Saturday, December 5, 2009

The Idle Flowers by Robert Bridges



The following poem lists many of the wild flowers you would have found in the countryside at the beginning of the 20th century when Robert Bridges was writing. Well I've either grown or found most of them, tucked away in places the fertilisers and weed killers can't get at. Sometimes I have mourned their loss, the field pansies by the hedgerow that used to be on the way to West Kennet Longbarrow, the dainty palest blue hare-bells on the racecourse at Lansdown.

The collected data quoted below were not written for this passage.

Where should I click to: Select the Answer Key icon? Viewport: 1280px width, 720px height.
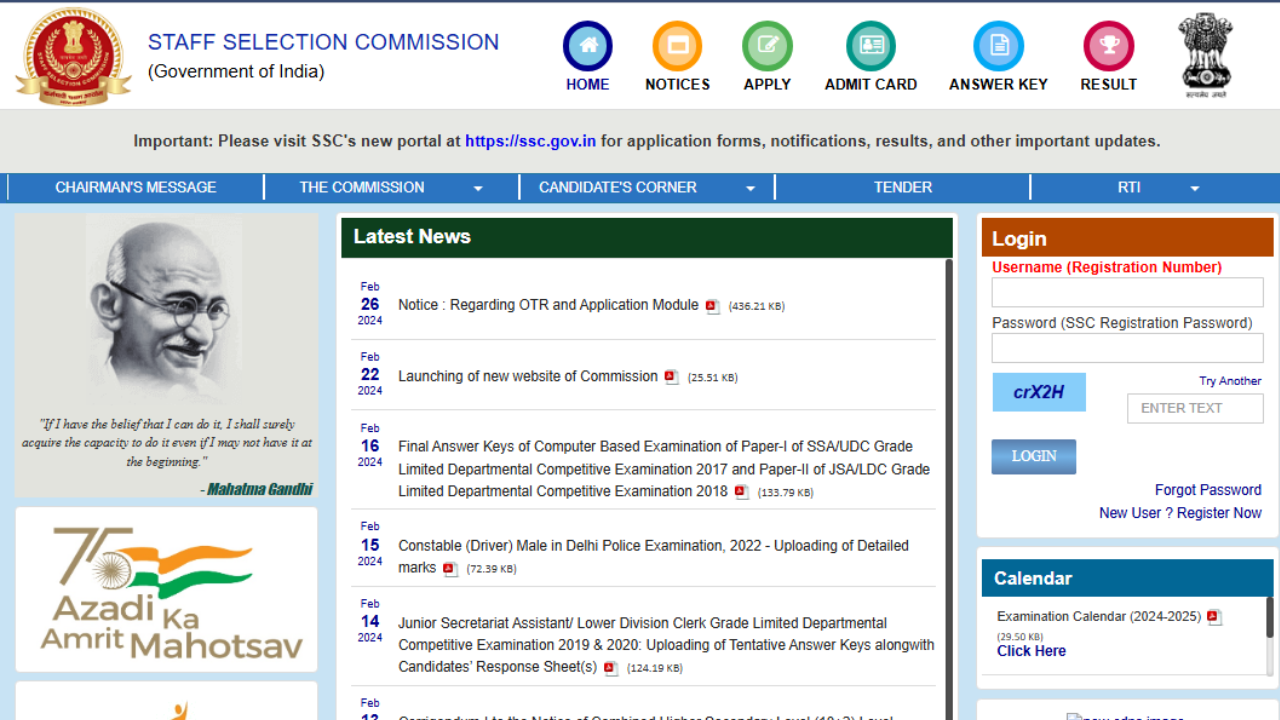click(998, 46)
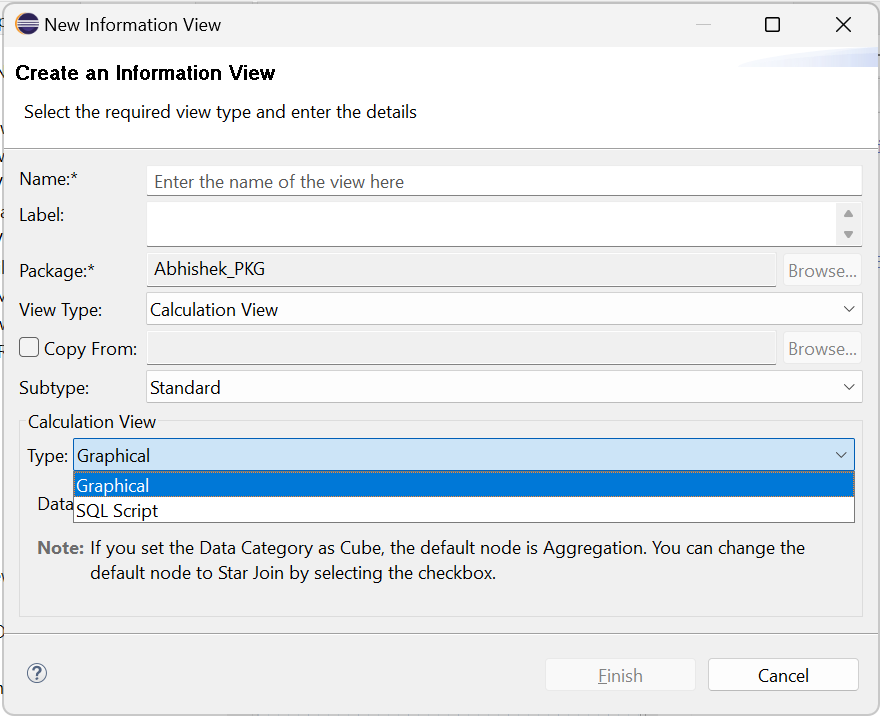
Task: Click the Package field showing Abhishek_PKG
Action: pyautogui.click(x=460, y=270)
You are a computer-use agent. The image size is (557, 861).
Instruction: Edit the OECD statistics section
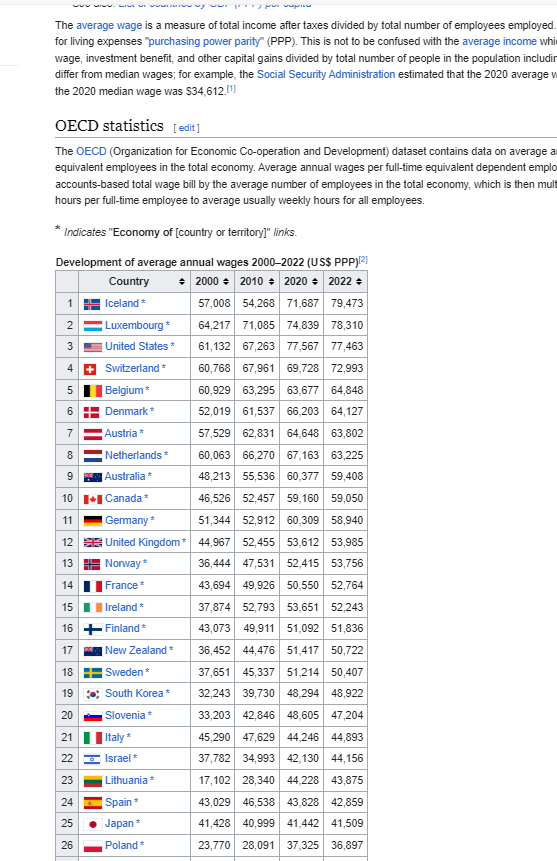186,128
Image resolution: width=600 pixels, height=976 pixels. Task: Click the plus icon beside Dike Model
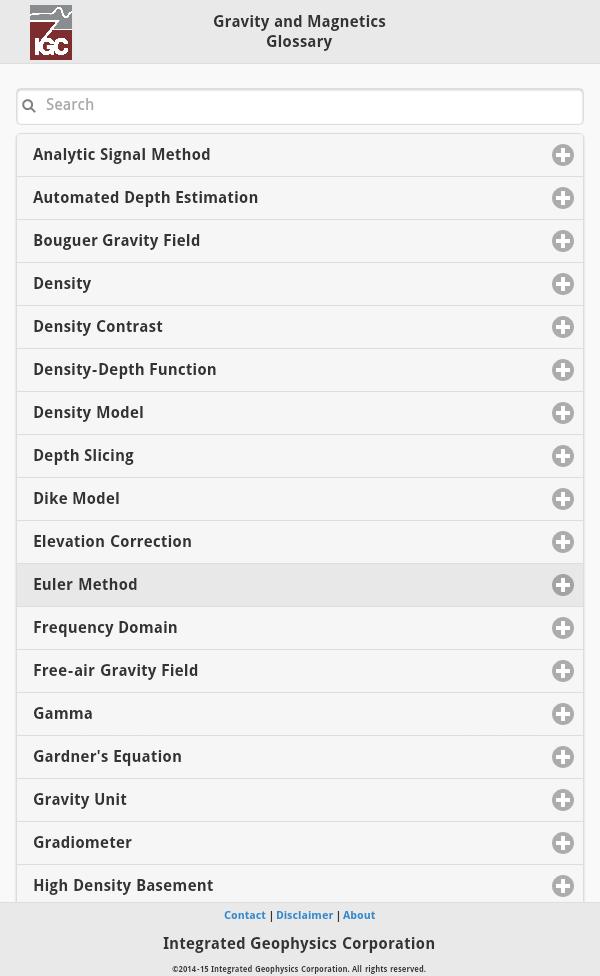point(563,498)
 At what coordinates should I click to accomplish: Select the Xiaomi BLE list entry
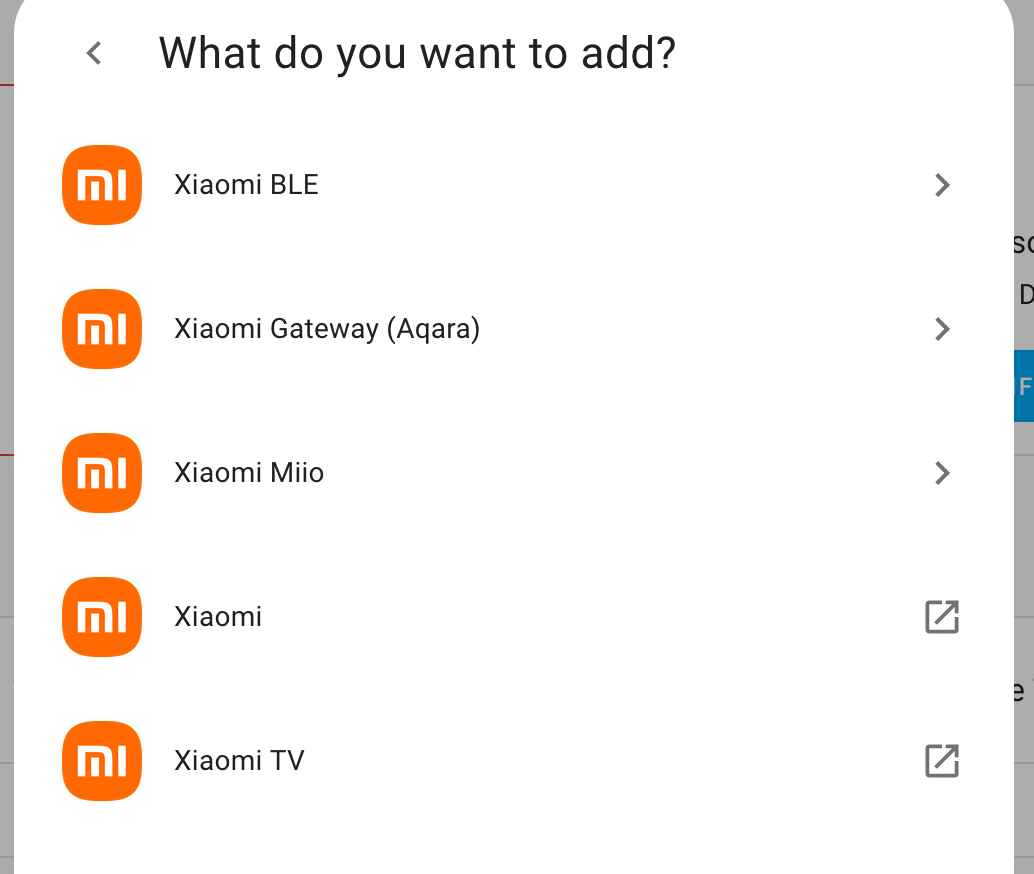point(246,185)
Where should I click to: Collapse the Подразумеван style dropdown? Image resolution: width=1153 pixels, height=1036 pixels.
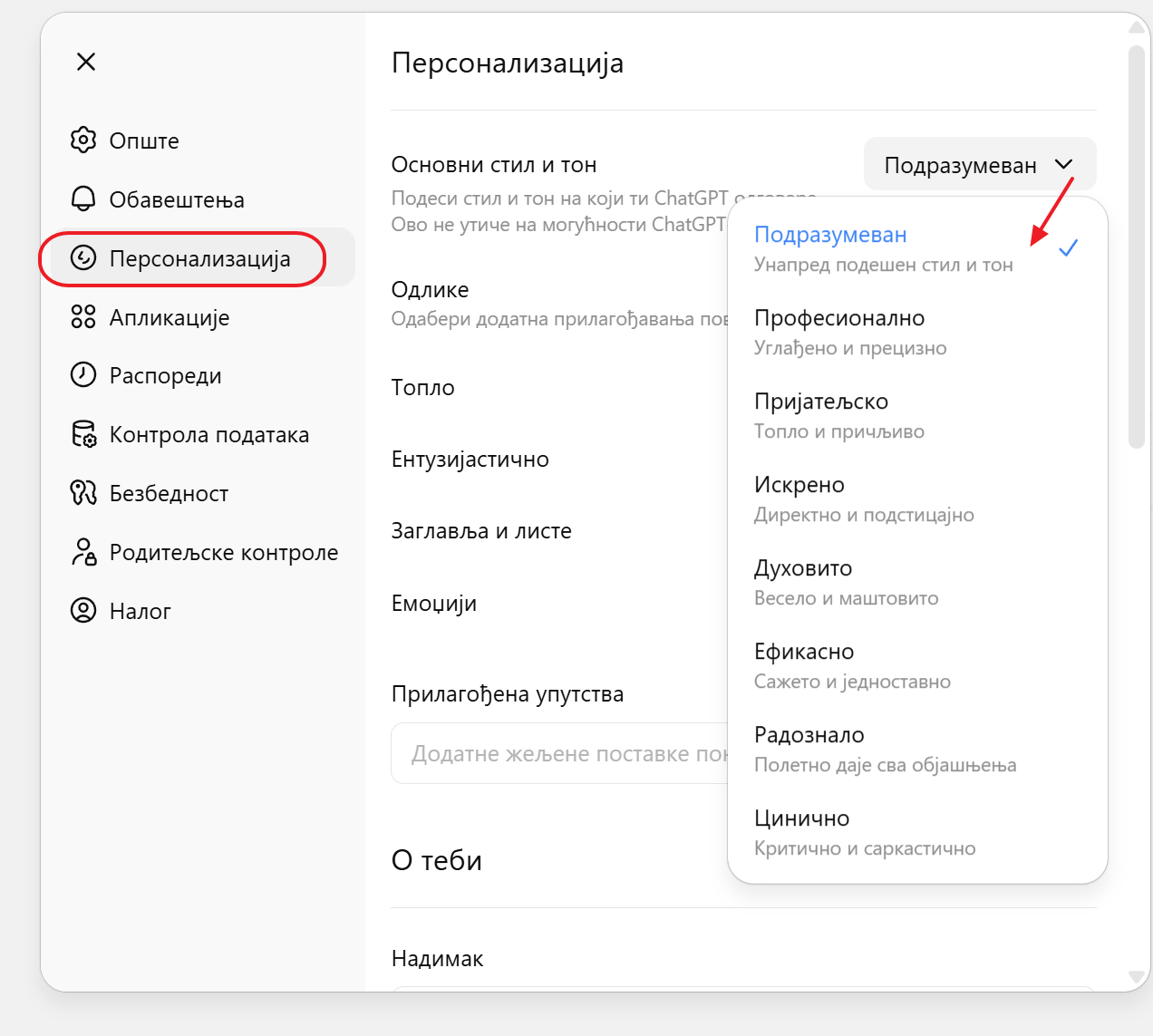click(979, 165)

But in other places they thrive banks of sweet smelling ladies bedstraw up at Old Sodbury Hillfort or crowning the Stoney Littleton Longbarrow. Two seem to have escaped me - Pale Chlora and Sinjunwort; starwort must be stitchwort; and today in the hedgerow as we collected holly I found the coral pink of the spindle tree fruit, and some not mentioned, the vetches for a start, and yellow rattle which can be quite striking.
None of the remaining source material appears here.